**What is required:**
The reader should set down exactly the lines from the one containing "Image resolution: width=1568" through the last line of the material, omitting every picture.

──────────

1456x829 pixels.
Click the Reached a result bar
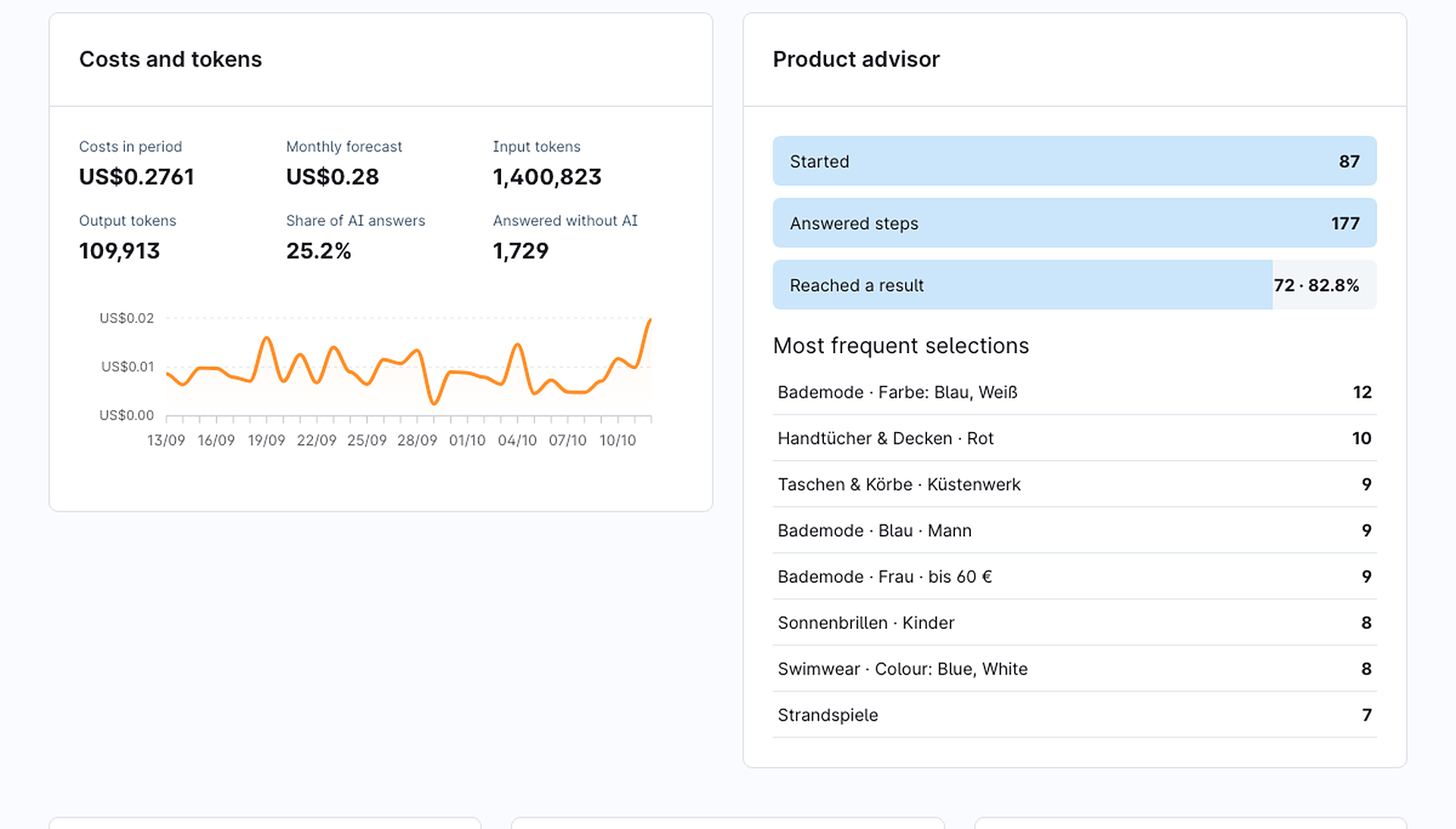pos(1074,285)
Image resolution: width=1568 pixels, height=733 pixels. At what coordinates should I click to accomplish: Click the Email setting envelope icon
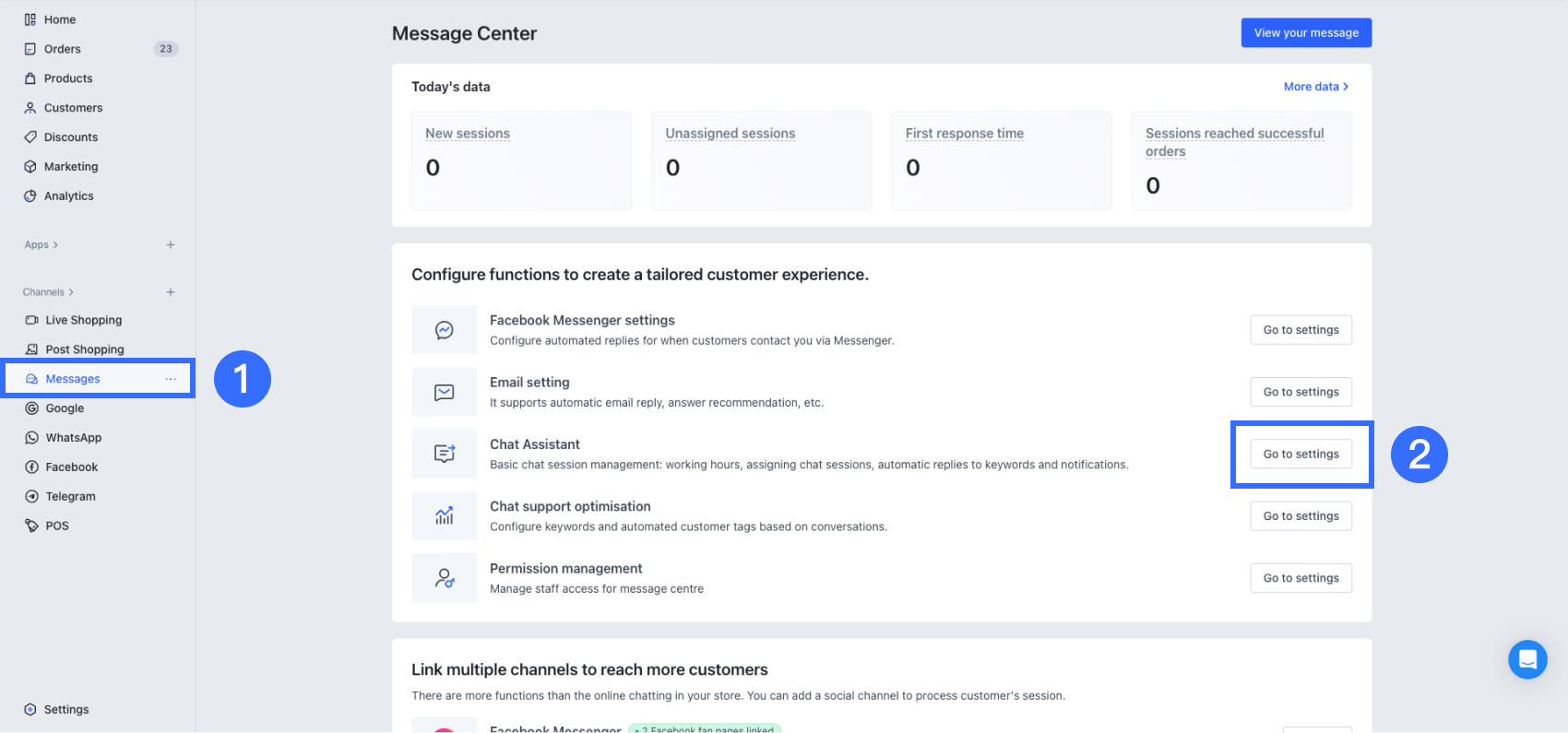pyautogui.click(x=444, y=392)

──────────

**Worked solution:**
Image resolution: width=1568 pixels, height=733 pixels. At what coordinates should I click to accomplish: Click the Email setting envelope icon
pyautogui.click(x=444, y=392)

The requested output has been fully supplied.